**REQUIRED ACTION:**
Look below. Copy each line that has "elevi" in it.

**EXERCISE MATERIAL:**
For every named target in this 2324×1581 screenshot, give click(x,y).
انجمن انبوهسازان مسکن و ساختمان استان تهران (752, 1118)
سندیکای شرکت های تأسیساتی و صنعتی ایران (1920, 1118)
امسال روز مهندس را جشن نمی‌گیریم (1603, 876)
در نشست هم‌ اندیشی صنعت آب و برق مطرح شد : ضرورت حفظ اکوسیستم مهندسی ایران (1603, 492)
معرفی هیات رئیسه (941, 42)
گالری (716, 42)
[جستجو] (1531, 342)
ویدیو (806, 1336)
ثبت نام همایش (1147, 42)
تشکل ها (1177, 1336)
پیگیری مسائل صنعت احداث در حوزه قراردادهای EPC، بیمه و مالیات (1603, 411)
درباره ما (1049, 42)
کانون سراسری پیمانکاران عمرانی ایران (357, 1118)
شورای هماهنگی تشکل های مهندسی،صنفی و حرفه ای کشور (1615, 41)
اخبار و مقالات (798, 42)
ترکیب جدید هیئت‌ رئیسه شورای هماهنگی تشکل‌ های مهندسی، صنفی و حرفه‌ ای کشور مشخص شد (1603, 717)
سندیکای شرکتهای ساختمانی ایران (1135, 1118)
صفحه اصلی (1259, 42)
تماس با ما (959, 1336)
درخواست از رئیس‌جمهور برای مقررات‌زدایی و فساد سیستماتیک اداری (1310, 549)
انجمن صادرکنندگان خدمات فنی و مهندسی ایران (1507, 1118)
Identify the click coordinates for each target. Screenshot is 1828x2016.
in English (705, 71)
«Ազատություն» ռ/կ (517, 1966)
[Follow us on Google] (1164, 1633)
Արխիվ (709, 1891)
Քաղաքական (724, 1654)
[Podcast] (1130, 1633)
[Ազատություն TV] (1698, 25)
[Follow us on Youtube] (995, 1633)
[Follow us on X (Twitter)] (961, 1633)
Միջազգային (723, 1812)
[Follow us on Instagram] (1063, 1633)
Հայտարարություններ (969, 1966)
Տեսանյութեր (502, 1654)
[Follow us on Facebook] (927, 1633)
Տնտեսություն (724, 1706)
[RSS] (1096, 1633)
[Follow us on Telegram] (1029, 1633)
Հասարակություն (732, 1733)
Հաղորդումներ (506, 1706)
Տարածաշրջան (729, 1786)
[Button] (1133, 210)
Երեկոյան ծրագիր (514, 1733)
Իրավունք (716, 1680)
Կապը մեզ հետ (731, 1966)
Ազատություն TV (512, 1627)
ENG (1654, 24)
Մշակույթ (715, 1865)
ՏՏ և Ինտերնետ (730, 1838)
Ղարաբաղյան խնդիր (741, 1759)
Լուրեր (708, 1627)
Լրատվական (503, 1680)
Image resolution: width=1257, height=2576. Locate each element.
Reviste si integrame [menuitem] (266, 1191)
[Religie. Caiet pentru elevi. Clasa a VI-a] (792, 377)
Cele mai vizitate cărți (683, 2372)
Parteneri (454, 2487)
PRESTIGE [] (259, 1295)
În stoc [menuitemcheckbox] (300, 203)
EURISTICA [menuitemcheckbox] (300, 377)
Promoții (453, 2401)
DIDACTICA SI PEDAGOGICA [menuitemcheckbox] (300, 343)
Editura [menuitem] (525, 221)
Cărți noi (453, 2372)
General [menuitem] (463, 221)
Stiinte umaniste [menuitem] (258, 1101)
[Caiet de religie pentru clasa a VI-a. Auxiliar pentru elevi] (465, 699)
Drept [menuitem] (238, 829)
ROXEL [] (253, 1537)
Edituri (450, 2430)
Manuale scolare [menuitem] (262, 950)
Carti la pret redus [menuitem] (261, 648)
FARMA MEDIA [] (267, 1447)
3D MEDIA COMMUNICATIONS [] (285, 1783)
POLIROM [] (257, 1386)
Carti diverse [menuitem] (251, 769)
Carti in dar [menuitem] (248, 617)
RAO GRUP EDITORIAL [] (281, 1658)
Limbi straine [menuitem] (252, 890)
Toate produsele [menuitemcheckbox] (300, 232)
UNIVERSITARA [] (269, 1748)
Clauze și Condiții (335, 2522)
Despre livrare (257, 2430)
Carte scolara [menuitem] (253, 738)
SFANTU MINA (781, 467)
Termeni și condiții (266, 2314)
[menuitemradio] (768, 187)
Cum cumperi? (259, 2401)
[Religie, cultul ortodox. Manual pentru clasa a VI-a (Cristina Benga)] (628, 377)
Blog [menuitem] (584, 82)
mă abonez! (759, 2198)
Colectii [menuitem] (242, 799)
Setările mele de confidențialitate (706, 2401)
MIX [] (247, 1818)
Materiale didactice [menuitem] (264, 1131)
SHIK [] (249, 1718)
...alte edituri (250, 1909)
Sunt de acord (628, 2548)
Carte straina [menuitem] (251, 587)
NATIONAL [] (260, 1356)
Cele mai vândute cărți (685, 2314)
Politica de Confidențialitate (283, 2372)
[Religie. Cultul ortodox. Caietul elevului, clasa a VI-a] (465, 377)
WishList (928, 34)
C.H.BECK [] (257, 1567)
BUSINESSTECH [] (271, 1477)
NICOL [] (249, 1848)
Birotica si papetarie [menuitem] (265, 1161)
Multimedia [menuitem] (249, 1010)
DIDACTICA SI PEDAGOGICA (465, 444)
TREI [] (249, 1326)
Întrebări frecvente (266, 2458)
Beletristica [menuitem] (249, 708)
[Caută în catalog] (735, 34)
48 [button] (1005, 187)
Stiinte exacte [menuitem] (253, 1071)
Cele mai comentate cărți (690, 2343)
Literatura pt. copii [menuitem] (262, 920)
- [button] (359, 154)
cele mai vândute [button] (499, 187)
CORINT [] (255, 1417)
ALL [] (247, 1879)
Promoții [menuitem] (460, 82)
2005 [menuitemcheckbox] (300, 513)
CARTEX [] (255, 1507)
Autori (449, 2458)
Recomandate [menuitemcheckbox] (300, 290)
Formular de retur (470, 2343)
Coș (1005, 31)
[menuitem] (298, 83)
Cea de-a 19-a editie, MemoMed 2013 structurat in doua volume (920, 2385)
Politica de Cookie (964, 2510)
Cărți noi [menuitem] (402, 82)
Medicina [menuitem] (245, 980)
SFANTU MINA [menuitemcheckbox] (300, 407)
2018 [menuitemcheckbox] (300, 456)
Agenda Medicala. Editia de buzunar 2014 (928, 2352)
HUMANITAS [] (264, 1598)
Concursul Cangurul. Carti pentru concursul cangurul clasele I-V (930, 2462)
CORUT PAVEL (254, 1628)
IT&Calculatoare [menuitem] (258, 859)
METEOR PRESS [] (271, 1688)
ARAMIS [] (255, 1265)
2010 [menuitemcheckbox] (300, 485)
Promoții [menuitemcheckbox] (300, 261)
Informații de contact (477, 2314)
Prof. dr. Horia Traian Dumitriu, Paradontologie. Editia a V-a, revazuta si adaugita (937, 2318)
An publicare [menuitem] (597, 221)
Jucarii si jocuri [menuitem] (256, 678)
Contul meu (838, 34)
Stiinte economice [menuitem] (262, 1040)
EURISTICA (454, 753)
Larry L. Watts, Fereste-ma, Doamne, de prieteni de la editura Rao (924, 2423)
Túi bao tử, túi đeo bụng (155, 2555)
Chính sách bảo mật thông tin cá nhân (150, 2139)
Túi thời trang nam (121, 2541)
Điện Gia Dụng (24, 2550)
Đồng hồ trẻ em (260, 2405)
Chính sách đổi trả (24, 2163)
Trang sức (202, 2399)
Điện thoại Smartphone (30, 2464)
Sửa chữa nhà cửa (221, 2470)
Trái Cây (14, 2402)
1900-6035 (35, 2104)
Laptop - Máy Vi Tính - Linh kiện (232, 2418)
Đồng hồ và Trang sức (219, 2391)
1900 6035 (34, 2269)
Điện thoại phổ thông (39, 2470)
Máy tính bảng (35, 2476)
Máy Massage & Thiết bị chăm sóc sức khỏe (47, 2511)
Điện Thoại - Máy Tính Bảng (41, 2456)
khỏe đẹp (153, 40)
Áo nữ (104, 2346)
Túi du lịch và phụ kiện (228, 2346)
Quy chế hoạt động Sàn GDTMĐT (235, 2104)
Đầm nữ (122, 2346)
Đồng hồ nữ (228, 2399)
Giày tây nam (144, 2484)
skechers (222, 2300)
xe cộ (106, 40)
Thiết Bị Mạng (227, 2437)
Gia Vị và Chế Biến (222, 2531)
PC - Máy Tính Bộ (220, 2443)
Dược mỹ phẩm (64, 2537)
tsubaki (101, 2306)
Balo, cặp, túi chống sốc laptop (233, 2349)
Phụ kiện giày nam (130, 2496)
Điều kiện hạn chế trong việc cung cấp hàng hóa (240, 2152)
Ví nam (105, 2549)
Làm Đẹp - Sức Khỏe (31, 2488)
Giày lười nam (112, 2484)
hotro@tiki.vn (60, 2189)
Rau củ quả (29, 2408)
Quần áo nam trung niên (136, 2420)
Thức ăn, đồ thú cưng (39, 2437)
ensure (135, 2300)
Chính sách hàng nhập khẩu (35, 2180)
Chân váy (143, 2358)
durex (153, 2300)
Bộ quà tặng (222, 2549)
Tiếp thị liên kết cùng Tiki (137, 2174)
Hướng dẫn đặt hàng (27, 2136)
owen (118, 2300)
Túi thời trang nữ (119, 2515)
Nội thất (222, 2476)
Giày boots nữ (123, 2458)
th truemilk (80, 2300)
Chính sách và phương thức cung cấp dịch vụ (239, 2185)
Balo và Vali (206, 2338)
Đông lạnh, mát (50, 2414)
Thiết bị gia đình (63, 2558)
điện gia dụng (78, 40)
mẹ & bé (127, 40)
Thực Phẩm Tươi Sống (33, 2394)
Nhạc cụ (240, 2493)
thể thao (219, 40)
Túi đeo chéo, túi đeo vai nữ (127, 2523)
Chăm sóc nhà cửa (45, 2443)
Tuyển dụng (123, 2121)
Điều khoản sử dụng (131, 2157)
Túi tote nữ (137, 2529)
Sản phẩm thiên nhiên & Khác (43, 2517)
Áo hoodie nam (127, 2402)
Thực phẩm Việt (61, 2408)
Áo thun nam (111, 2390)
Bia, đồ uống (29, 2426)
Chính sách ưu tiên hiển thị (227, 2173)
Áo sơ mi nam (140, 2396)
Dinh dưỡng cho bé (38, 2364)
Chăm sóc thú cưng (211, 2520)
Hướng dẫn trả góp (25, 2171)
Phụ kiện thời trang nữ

**SOLUTION TO THIS PROBLEM:**
[Religie. Caiet pentru elevi. Clasa a VI-a] (792, 377)
[Caiet de religie pentru clasa a VI-a. Auxiliar pentru elevi] (465, 699)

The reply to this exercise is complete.